Armed with this understanding, we can now take a look at what's happening today.The price-level reduction ("deflation") we're seeing today is the result of two things. One is deleveraging and tightening of credit, which reduces the money supply and thus is genuinely deflation. This is bad in theory, but in practice, there was far too much credit during the bubble, and the money supply reduction is being matched by a fall in inflated asset prices (houses, mortgage-backed securities, bank debt and stocks).

The other, though, is a fall in aggregate demand as people restrict their spending to what they can actually afford. This is painful for companies that produced to meet the bubble's expected demand, but it won't continue unabated: the market will destroy marginal suppliers only until supply meets the new demand. That's why we see brinksmanship-playing Wall Street firms, poorly managed car companies, and teetering newspapers dying out: these were all unhealthy companies even during the boom, so in the bust they're the first to go. (The Wall Street firms had a false veneer of health, but fundamentally they had the financial equivalent of osteoporosis.)

Aggregate demand spirals do end if supply is allowed to fall to meet demand. Even when people expect prices to fall, they can only hold off their demand so long—they need to eat, they need to clothe themselves, they need to buy natural gas and heating oil and water and electricity and gasoline; these purchases won't wait. And even discretionary purchases won't wait. In eighteen months you can buy a computer just as fast as the ones on sale today at half the price. Does that keep you from buying? Of course not—a computer in eighteen months is less valuable to you than a computer today. You buy when it's cheap enough, not when it's as cheap as possible. That terminates the spiral. If that weren't true, the computer industry would be a wasteland of deferred demand, not a shining example of innovation and progress and profitability.

But if supply can't meet demand because government bails out marginal suppliers, something else happens. Propping up marginal firms just shifts them a little further away from the margin. The margin then shifts too as it seeks supply to destroy, and suddenly it finds twice as many firms: the ones you saved and the ones that were slightly healthier than those. Now you have twice as many firms to save, and some of them would never have been threatened if you hadn't tried to rescue the others in the first place. The bailouts become more expensive, and even so they don't really save the bailed firms; they just add even more firms to the margin. That is precisely the sort of "deflationary spiral" that Keynes worried about, but note that it wouldn't have happened without the bailout that propped up the original margin.


Earlier I spoke of an inflation-free economy where the money supply neither expands nor contracts. I said that in such an environment prices would slowly fall as firms found more efficient ways to produce; thus, even if you earned the same wages you could buy more with them in the future. As I hope I've made clear, this is not deflation because the falling prices aren't the result of a change in money supply. They don't represent a distortion in the unit of account; they can be predicted to some degree and they happen slowly and naturally, not arbitrarily and quickly in the way changes in the money supply happen. It's debatable whether this is a change in real wages, because it's not clear if "real" is a term that factors out changes in money supply or changes in price level. It certainly does mean that the same wage buys more, though.

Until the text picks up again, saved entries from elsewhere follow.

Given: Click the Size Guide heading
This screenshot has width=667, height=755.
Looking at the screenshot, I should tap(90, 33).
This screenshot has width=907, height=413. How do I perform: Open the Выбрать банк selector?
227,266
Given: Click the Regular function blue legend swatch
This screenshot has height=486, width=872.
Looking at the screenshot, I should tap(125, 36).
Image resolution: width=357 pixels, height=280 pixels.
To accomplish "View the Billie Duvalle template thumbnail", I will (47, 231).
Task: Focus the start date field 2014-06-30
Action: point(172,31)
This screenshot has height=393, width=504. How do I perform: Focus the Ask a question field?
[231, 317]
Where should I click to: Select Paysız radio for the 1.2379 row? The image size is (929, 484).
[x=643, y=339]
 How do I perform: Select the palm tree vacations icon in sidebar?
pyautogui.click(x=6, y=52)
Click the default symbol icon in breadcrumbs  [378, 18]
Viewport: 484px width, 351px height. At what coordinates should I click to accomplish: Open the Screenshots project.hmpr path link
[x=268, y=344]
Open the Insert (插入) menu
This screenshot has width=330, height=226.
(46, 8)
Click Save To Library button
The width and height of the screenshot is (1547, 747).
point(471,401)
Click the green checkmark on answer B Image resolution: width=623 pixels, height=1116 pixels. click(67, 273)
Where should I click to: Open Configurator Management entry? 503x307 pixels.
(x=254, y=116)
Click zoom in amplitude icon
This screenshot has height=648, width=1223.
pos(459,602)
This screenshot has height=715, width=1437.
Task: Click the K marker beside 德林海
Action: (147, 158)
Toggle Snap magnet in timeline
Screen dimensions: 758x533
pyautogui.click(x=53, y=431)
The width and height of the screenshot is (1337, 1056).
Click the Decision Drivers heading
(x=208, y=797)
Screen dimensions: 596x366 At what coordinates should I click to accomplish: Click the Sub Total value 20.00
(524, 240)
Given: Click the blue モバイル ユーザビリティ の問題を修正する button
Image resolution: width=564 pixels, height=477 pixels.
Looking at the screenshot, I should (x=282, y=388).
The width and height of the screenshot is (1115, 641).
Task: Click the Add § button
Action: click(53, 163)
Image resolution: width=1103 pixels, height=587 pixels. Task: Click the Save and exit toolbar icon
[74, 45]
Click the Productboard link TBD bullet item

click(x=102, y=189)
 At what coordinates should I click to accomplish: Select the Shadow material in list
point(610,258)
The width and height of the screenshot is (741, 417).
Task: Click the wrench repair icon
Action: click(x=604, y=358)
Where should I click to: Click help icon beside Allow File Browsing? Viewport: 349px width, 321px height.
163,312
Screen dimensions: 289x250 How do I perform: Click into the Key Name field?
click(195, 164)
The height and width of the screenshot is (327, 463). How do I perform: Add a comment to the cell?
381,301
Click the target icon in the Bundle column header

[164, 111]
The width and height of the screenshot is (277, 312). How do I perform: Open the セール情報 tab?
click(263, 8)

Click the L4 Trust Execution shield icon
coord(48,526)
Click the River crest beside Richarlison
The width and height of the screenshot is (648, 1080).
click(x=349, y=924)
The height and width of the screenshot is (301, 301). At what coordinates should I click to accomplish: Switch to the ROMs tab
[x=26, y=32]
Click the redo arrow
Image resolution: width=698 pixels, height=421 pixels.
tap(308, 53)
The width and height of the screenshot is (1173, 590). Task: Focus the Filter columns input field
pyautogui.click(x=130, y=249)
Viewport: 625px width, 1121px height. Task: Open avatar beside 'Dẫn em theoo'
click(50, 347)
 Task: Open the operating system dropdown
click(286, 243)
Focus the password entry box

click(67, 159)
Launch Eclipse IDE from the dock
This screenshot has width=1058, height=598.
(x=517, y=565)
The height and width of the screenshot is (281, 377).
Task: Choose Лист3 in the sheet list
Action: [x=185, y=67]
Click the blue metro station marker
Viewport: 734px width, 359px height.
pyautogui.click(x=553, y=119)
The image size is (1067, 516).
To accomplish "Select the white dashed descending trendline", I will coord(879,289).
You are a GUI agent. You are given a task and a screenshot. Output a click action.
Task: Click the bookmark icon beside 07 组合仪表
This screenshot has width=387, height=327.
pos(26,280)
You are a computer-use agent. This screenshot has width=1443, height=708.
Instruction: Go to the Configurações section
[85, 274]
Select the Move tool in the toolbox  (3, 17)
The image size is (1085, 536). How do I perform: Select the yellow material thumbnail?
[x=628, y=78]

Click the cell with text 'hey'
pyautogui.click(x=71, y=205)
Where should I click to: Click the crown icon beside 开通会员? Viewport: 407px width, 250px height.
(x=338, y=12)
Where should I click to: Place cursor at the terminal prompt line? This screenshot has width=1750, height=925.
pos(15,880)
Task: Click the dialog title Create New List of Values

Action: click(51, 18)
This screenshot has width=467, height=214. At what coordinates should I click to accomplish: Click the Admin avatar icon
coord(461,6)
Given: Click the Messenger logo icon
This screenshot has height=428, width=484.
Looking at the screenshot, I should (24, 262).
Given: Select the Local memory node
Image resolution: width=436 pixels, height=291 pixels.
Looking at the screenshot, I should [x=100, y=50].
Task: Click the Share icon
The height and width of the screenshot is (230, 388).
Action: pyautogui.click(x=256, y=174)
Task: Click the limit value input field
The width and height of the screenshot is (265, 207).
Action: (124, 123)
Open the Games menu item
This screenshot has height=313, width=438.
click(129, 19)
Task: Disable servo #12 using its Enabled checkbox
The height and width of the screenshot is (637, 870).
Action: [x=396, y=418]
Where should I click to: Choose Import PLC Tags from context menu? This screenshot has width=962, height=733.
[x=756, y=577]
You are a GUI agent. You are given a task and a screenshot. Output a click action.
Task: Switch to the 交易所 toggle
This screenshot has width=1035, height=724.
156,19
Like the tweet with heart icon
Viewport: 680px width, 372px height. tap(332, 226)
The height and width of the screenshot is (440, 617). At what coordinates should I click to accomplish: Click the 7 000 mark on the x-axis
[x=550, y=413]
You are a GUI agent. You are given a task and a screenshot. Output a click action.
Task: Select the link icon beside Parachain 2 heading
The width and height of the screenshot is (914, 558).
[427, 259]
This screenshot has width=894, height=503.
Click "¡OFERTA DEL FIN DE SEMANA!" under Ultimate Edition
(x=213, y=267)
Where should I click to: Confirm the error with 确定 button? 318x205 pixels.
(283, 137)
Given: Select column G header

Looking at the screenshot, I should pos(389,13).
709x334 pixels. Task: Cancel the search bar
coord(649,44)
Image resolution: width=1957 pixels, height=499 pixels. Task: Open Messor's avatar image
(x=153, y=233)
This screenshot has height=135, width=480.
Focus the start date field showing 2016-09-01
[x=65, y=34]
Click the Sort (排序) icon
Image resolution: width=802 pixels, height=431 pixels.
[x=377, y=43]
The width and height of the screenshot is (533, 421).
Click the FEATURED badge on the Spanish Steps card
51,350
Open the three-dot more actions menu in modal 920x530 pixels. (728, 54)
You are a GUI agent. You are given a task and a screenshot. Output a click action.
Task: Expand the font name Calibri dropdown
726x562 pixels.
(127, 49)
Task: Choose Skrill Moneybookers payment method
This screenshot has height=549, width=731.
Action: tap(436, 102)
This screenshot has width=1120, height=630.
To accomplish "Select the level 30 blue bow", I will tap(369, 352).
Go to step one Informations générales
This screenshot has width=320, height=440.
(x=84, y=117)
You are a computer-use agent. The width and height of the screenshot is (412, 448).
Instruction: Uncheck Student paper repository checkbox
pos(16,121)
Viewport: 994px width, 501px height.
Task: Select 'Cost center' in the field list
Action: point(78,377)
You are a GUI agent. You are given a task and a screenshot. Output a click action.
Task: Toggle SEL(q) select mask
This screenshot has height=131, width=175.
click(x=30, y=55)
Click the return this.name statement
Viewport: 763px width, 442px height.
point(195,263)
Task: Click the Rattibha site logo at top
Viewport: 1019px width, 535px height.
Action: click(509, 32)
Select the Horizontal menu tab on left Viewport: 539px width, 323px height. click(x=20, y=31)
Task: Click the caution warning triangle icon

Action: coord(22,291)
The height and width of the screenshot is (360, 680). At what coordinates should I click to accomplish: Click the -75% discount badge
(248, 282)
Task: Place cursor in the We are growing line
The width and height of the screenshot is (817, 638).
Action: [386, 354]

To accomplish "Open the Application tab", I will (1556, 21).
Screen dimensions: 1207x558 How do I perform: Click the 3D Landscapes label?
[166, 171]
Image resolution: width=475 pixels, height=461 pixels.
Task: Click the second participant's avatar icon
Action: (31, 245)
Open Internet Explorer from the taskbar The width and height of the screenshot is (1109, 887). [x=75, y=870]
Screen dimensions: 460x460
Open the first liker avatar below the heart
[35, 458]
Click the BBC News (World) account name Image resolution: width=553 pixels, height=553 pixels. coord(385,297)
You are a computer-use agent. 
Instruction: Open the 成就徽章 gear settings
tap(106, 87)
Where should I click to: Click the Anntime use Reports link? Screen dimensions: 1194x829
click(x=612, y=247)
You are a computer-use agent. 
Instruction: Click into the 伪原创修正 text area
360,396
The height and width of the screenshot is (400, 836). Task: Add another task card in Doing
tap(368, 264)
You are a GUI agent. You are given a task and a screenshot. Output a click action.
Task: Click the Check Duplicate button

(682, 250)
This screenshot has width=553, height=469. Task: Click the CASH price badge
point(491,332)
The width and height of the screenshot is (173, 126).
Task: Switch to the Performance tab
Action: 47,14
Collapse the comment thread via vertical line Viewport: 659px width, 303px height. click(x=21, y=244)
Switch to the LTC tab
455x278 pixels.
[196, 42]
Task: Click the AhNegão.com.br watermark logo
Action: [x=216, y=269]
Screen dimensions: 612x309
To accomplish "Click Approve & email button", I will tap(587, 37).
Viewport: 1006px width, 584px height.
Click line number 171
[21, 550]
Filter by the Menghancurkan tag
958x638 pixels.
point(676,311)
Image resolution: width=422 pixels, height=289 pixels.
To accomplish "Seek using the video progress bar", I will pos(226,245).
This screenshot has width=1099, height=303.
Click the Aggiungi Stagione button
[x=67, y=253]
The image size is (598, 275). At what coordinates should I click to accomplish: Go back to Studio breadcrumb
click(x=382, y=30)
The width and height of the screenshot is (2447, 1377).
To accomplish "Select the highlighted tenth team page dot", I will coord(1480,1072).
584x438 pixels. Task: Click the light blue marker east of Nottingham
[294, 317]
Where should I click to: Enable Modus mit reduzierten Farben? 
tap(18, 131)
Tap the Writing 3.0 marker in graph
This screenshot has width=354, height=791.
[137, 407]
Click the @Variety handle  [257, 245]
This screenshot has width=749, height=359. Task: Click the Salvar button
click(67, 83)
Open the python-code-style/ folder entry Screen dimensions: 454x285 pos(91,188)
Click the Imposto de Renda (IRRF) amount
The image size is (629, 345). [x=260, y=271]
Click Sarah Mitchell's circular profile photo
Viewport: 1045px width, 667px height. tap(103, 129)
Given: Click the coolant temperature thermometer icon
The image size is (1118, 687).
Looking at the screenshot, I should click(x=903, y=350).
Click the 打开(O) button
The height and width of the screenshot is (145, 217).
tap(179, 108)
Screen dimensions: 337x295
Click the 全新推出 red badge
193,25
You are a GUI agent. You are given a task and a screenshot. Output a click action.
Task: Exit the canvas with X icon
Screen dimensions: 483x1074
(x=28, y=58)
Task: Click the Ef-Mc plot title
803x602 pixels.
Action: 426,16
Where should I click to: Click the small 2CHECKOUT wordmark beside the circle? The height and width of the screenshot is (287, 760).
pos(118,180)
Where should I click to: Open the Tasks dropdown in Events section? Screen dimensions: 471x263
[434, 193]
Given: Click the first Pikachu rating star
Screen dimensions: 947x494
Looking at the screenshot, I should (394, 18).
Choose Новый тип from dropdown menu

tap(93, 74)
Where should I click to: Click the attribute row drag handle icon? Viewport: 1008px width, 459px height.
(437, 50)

But it buys more for a perfectly healthy reason: things are cheaper to make. If things don't get cheaper, then prices don't fall, and we end up with no changes in the price level. There's no external force driving this, just productivity gains. It isn't changing because we suddenly took half the money out of circulation, soaked it in gasoline, and set it on fire, which would be deflation.

Can an inflation-free money supply happen? Absolutely. All you have to do is create a currency whose supply is constrained by some outside force, keep banks disciplined with high reserve requirements, and most importantly, resist the temptation to debase the currency in hard times. Not easy, but within the reach of mere mortals.